The most commented on post is “Kooky history of the quantum mind” with 27 comments. The discussion on that post was incredibly useful to me, in that it lead me to learning about Hoffman’s interface theory of perception — a find that has been directly useful to my research. That thread has also gotten me in a bit of trouble in a later email discussion with Hoffman. I was very critical when I first saw Hoffman’s talk, mistaking parts of it for new-age pseudoscience — coincidentally, the most commented on post in the year since the last stats update was my post on pseudoscience with 20 comments — and expressed that sentiment in the comments. My comment was then picked up by a (popular?) skeptic forum and eventually reached Hoffman. So yes, dear reader, there are some dangers to blogging, but they are greatly outweighted by the benefits. Although I fear that my harsh commenting might be driving off some potential interlocutors, so I am trying to work on my tone in discussion.
The post with the most pingbacks at 29 (and also with the third most number of comments at 18) is on the three types of mathematical models. This is expected, since I often link to that post for definitions of heuristics and insilications. Maybe I should create a glossary of terms.
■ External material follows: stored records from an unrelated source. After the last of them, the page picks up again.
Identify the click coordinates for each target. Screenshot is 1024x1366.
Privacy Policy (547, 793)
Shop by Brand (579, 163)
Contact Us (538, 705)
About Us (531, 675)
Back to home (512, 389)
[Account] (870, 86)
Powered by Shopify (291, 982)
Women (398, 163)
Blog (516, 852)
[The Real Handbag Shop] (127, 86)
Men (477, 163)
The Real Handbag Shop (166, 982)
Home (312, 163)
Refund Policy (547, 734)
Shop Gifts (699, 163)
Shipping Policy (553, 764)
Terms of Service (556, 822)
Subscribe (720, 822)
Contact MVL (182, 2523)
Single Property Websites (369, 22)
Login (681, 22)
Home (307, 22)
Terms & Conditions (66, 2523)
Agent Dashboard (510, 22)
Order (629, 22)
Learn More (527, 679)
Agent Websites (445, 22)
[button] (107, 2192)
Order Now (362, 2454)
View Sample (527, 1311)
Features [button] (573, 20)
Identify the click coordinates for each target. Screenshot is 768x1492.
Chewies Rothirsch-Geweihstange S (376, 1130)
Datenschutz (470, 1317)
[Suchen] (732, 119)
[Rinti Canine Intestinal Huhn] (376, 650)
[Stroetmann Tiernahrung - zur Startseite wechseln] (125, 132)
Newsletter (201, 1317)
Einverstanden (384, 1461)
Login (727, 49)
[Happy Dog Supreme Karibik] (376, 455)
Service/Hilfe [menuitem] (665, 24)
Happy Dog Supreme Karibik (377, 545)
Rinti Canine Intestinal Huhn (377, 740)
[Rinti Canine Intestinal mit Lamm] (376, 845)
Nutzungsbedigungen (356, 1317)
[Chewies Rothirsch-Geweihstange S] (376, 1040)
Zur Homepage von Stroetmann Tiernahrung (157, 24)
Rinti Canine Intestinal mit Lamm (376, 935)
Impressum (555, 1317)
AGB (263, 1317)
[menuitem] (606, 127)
The most memorable experiences with the community or readers, however, are qualitative ones. For example, the twitter and email reaction to my post on bernstein polynomials and the public good that lead to the guest post by Philip Gerlee and Phillip Altrock. Or when a fellow research that I just met mentions that they read the blog or pull up a copy of a post from their EndNote.
I was also extremely honored last year when TheEGG was listed as one of the top 30 computer science and programming blogs alongside wonderful blogs that I often frequent. I was particularly excited about their summary of the content here:
This blog weaves together computer science, the theory of evolution, and game theory into a masterpiece of interdisciplinary research.
Hopefully I can maintain this site as a space worth visiting.
As I’ve mentioned earlier in this article, one of my goals is to introduce more contributors to the blog and feature more writing from other researchers. I also feel like I have fallen behind in my reading and commenting on others’ blogs, and so will aim to engage more with the blog-o-sphere to widen the community beyond this site. Obviously, this has to be balanced against my other commitments. Although this blog is a part of my research workflow, it is only a small part and one that is not particularly rewarded by the traditional academy.
How would you like to see TheEGG develop, dear reader?